Dataset extract »

╭──

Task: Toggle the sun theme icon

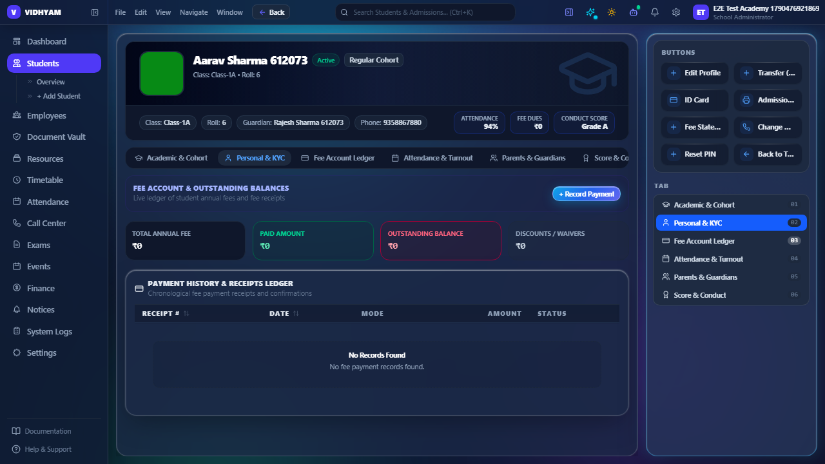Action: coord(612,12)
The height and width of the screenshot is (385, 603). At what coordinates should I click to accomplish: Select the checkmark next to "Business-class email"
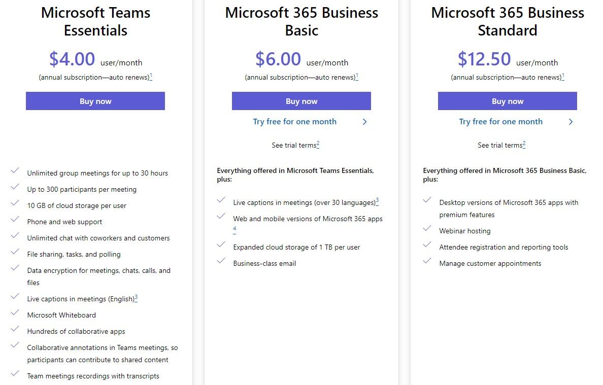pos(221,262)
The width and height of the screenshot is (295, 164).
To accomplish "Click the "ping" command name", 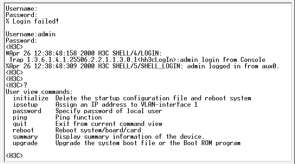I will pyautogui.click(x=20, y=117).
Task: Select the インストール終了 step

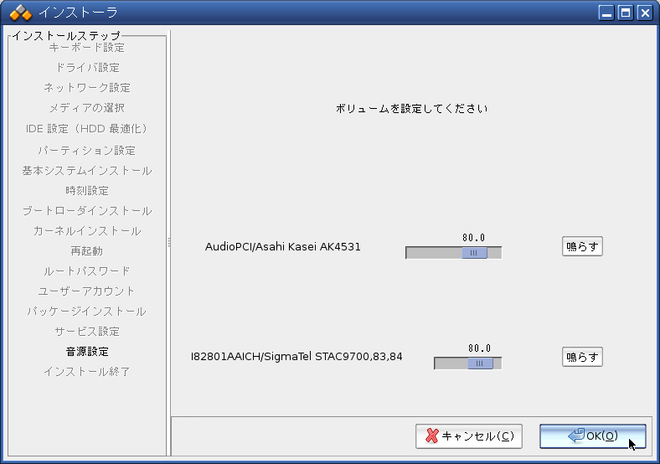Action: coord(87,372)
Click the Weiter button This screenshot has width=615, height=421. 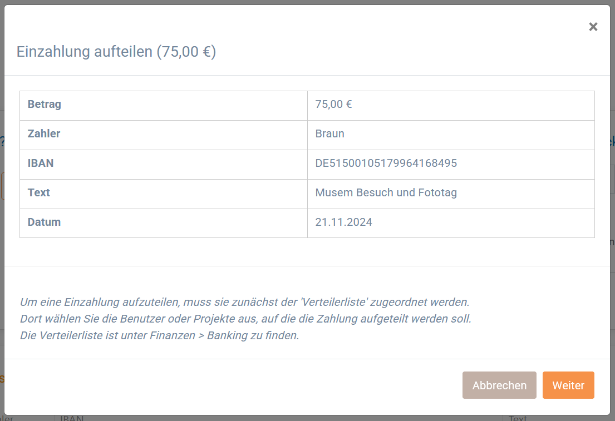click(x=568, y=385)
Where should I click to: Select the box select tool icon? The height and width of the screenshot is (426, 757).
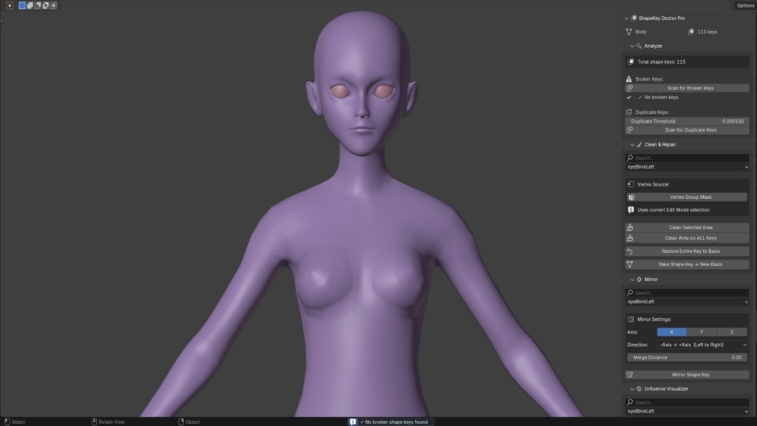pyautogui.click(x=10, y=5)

╰──
╭──

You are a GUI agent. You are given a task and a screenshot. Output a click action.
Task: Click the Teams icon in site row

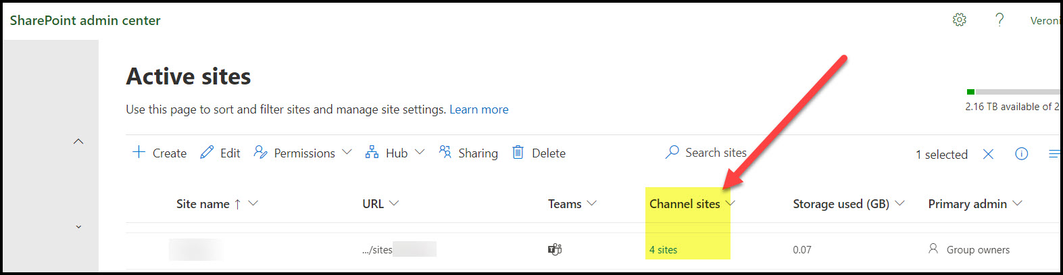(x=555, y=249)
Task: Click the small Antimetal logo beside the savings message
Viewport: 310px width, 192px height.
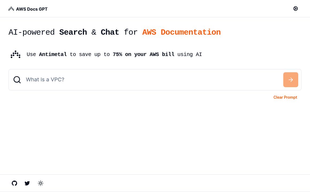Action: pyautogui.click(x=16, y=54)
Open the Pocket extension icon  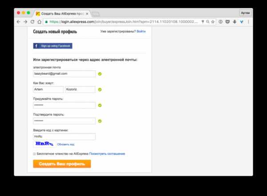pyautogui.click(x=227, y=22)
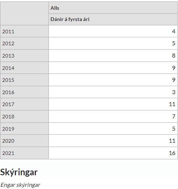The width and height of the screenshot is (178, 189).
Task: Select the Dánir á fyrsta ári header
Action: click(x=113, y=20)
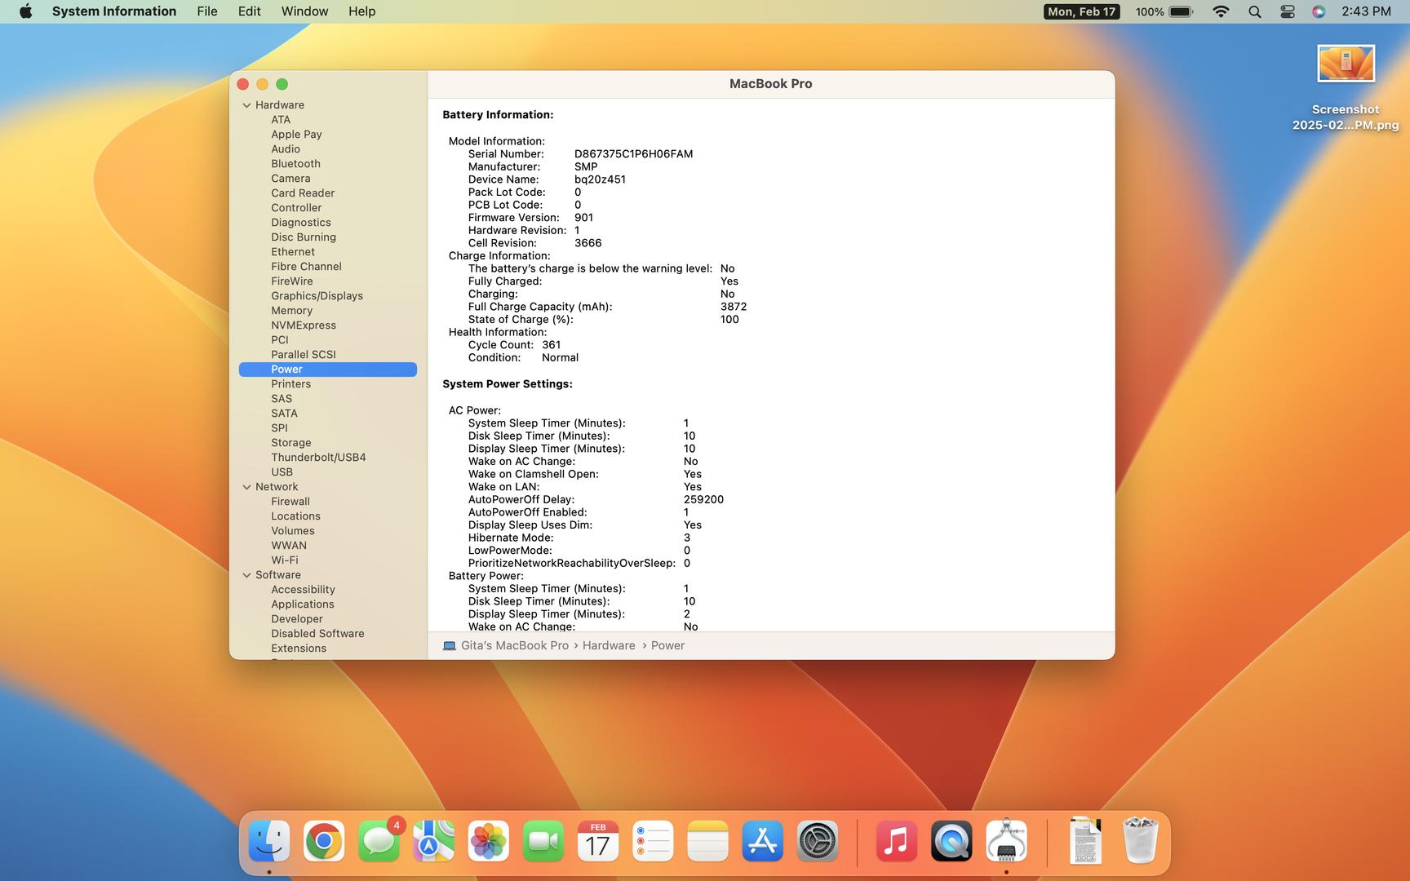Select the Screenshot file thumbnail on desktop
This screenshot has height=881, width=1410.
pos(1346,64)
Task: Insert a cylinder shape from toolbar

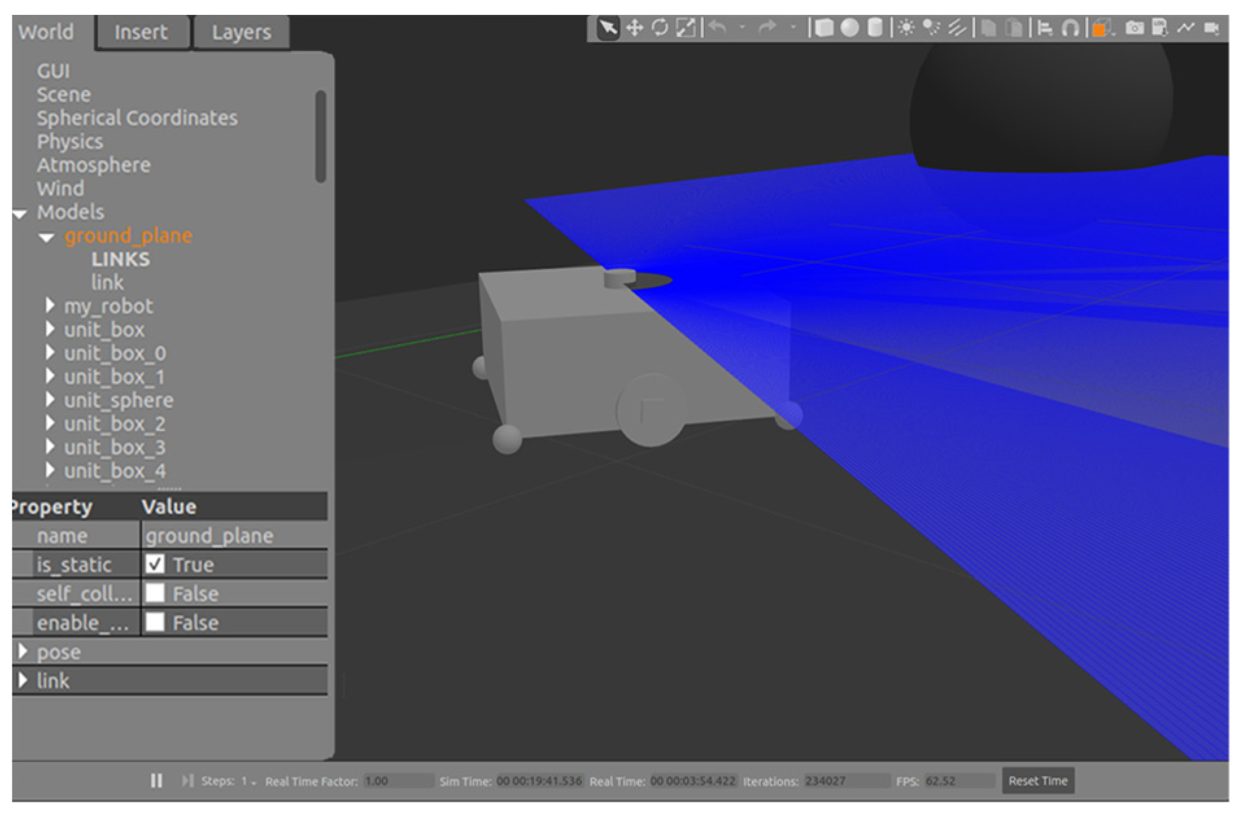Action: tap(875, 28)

╰──

Aim of the task » Start at the line containing "Task: Toggle the sun theme icon" above and stop at the line containing "The width and height of the screenshot is (295, 164).". Output those lines exactly, both included, but none of the pictures.

Task output »
Task: Toggle the sun theme icon

Action: coord(612,12)
The height and width of the screenshot is (385, 603). At what coordinates should I click to accomplish: Select the checkmark next to "Business-class email"
pos(221,262)
The width and height of the screenshot is (295, 164).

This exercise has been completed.